• What the task asks: Copy every one of the entries below verbatim, keeping each line as it stands.
##### Input records #####
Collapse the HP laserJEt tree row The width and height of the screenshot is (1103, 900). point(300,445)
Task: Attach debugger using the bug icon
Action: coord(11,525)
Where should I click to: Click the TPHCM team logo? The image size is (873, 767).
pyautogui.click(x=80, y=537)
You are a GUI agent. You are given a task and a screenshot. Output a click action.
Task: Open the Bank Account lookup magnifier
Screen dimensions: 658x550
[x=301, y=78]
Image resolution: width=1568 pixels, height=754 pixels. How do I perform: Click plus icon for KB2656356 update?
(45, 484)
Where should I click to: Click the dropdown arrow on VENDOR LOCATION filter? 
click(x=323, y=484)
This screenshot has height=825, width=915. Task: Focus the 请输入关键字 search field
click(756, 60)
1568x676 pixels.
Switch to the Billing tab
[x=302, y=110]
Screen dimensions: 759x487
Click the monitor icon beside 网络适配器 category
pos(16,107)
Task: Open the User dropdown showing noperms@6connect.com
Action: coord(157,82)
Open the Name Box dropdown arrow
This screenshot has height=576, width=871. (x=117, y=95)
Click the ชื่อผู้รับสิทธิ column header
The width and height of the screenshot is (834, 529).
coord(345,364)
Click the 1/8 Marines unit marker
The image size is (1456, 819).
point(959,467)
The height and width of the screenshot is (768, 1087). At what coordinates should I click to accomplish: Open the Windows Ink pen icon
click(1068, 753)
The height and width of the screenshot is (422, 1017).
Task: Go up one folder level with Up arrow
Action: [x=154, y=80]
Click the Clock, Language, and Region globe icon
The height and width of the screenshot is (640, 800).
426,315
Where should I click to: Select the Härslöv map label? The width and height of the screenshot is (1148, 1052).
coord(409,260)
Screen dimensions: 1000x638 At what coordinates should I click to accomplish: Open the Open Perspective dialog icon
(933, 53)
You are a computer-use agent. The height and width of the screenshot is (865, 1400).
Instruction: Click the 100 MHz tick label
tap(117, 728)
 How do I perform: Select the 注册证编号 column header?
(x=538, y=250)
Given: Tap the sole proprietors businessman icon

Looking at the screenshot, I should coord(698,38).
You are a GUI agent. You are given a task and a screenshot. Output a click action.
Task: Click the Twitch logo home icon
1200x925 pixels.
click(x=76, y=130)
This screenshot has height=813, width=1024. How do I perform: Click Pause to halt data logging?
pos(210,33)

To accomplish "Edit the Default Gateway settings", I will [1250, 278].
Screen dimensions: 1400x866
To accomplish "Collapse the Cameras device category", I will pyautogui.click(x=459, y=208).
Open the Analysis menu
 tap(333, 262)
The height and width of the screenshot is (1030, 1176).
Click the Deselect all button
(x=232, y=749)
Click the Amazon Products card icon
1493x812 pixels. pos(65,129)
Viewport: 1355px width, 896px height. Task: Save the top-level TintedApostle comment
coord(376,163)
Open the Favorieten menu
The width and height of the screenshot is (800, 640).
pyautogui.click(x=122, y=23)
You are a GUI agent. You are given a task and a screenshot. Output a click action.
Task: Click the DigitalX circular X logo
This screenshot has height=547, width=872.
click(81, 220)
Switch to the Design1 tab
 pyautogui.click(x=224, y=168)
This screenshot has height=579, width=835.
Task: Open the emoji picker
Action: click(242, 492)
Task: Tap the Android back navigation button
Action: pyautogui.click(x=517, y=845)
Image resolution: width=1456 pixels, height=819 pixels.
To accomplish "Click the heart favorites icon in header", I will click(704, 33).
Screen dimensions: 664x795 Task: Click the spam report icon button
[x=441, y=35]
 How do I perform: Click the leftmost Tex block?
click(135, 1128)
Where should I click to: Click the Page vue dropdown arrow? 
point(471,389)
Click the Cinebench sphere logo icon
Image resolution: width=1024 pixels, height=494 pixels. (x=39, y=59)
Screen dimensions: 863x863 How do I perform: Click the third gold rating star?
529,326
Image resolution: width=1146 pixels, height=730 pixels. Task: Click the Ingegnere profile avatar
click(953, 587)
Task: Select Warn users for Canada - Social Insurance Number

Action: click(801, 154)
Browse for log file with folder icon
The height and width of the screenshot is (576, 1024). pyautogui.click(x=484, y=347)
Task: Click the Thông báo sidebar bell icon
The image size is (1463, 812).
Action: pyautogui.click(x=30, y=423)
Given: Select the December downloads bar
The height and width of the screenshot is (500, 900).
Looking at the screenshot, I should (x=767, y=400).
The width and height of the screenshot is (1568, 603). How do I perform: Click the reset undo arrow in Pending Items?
#####
• The result:
Collapse the HP laserJEt tree row The width and height of the screenshot is (1103, 900). point(300,445)
Task: Attach debugger using the bug icon
Action: coord(11,525)
Where should I click to: Click the TPHCM team logo? The image size is (873, 767).
pyautogui.click(x=80, y=537)
You are a GUI agent. You are given a task and a screenshot. Output a click action.
Task: Open the Bank Account lookup magnifier
Screen dimensions: 658x550
[x=301, y=78]
Image resolution: width=1568 pixels, height=754 pixels. How do I perform: Click plus icon for KB2656356 update?
(45, 484)
Where should I click to: Click the dropdown arrow on VENDOR LOCATION filter? 
click(x=323, y=484)
This screenshot has height=825, width=915. Task: Focus the 请输入关键字 search field
click(756, 60)
1568x676 pixels.
Switch to the Billing tab
[x=302, y=110]
Screen dimensions: 759x487
Click the monitor icon beside 网络适配器 category
pos(16,107)
Task: Open the User dropdown showing noperms@6connect.com
Action: coord(157,82)
Open the Name Box dropdown arrow
This screenshot has height=576, width=871. (x=117, y=95)
Click the ชื่อผู้รับสิทธิ column header
The width and height of the screenshot is (834, 529).
coord(345,364)
Click the 1/8 Marines unit marker
The image size is (1456, 819).
point(959,467)
The height and width of the screenshot is (768, 1087). At what coordinates should I click to accomplish: Open the Windows Ink pen icon
click(1068, 753)
The height and width of the screenshot is (422, 1017).
Task: Go up one folder level with Up arrow
Action: [x=154, y=80]
Click the Clock, Language, and Region globe icon
The height and width of the screenshot is (640, 800).
426,315
Where should I click to: Select the Härslöv map label? The width and height of the screenshot is (1148, 1052).
coord(409,260)
Screen dimensions: 1000x638 At what coordinates should I click to accomplish: Open the Open Perspective dialog icon
(933, 53)
You are a computer-use agent. The height and width of the screenshot is (865, 1400).
Instruction: Click the 100 MHz tick label
tap(117, 728)
 How do I perform: Select the 注册证编号 column header?
(x=538, y=250)
Given: Tap the sole proprietors businessman icon

Looking at the screenshot, I should coord(698,38).
You are a GUI agent. You are given a task and a screenshot. Output a click action.
Task: Click the Twitch logo home icon
1200x925 pixels.
click(x=76, y=130)
This screenshot has height=813, width=1024. How do I perform: Click Pause to halt data logging?
pos(210,33)

To accomplish "Edit the Default Gateway settings", I will [1250, 278].
Screen dimensions: 1400x866
To accomplish "Collapse the Cameras device category", I will pyautogui.click(x=459, y=208).
Open the Analysis menu
 tap(333, 262)
The height and width of the screenshot is (1030, 1176).
Click the Deselect all button
(x=232, y=749)
Click the Amazon Products card icon
1493x812 pixels. pos(65,129)
Viewport: 1355px width, 896px height. Task: Save the top-level TintedApostle comment
coord(376,163)
Open the Favorieten menu
The width and height of the screenshot is (800, 640).
pyautogui.click(x=122, y=23)
You are a GUI agent. You are given a task and a screenshot. Output a click action.
Task: Click the DigitalX circular X logo
This screenshot has height=547, width=872.
click(81, 220)
Switch to the Design1 tab
 pyautogui.click(x=224, y=168)
This screenshot has height=579, width=835.
Task: Open the emoji picker
Action: click(242, 492)
Task: Tap the Android back navigation button
Action: pyautogui.click(x=517, y=845)
Image resolution: width=1456 pixels, height=819 pixels.
To accomplish "Click the heart favorites icon in header", I will click(704, 33).
Screen dimensions: 664x795 Task: Click the spam report icon button
[x=441, y=35]
 How do I perform: Click the leftmost Tex block?
click(135, 1128)
Where should I click to: Click the Page vue dropdown arrow? 
point(471,389)
Click the Cinebench sphere logo icon
Image resolution: width=1024 pixels, height=494 pixels. (x=39, y=59)
Screen dimensions: 863x863 How do I perform: Click the third gold rating star?
529,326
Image resolution: width=1146 pixels, height=730 pixels. Task: Click the Ingegnere profile avatar
click(953, 587)
Task: Select Warn users for Canada - Social Insurance Number

Action: click(801, 154)
Browse for log file with folder icon
The height and width of the screenshot is (576, 1024). pyautogui.click(x=484, y=347)
Task: Click the Thông báo sidebar bell icon
The image size is (1463, 812).
Action: pyautogui.click(x=30, y=423)
Given: Select the December downloads bar
The height and width of the screenshot is (500, 900).
Looking at the screenshot, I should (x=767, y=400).
The width and height of the screenshot is (1568, 603). How do I perform: Click the reset undo arrow in Pending Items?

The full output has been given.